Data for this task:

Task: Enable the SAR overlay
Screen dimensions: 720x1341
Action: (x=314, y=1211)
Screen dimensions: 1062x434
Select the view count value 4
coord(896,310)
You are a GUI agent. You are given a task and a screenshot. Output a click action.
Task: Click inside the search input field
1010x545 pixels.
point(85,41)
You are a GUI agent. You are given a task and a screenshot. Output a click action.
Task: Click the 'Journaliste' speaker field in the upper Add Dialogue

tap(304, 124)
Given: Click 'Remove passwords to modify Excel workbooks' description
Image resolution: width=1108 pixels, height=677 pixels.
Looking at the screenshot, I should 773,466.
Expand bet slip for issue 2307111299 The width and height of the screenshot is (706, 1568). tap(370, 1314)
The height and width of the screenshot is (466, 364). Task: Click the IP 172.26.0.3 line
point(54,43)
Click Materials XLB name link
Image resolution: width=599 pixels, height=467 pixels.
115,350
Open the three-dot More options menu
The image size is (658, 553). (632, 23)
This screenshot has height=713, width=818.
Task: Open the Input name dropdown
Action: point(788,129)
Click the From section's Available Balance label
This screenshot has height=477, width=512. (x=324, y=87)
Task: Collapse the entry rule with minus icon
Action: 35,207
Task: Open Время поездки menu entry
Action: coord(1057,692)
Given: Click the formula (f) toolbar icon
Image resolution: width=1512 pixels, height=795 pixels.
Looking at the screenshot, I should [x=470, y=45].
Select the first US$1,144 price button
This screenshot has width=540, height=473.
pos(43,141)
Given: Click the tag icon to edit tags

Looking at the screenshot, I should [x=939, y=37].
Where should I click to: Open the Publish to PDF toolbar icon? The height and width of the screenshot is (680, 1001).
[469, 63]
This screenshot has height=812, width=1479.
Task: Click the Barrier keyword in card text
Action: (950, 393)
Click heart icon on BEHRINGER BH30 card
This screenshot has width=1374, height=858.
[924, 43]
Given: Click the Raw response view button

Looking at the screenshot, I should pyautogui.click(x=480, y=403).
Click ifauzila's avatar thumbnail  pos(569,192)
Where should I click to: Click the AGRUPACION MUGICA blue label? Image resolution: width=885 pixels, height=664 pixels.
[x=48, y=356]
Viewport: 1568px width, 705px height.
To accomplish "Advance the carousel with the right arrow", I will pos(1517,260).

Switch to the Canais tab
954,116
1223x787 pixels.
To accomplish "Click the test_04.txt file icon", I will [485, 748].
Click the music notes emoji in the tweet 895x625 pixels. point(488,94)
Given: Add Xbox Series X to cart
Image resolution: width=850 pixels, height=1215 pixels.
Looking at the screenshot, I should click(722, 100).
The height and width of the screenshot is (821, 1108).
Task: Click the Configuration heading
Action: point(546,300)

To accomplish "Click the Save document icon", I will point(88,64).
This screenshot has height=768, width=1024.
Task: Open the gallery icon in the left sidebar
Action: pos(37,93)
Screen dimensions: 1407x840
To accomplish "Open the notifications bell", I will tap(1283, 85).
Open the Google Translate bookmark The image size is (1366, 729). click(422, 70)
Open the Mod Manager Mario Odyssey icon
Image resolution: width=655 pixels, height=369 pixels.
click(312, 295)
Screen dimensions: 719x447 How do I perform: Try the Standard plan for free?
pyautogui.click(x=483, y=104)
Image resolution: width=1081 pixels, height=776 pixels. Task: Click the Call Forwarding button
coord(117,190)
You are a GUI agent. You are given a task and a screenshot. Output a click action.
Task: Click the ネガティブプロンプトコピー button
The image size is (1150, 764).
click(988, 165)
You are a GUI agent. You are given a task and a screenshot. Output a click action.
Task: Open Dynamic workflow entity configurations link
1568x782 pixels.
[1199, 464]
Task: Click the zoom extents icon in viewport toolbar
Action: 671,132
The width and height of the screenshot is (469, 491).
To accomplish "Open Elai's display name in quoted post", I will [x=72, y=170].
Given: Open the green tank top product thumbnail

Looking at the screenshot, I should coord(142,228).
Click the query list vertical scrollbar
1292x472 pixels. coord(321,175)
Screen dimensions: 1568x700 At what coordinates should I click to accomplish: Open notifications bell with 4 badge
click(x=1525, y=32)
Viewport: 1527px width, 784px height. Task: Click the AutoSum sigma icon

Task: Your reply is to repeat, unchanged, the lines above running from the one with "Open the three-dot More options menu" up to and including the one with "Given: Click the formula (f) toolbar icon".

Task response:
Open the three-dot More options menu
The image size is (658, 553). (632, 23)
This screenshot has height=713, width=818.
Task: Open the Input name dropdown
Action: point(788,129)
Click the From section's Available Balance label
This screenshot has height=477, width=512. (x=324, y=87)
Task: Collapse the entry rule with minus icon
Action: 35,207
Task: Open Время поездки menu entry
Action: coord(1057,692)
Given: Click the formula (f) toolbar icon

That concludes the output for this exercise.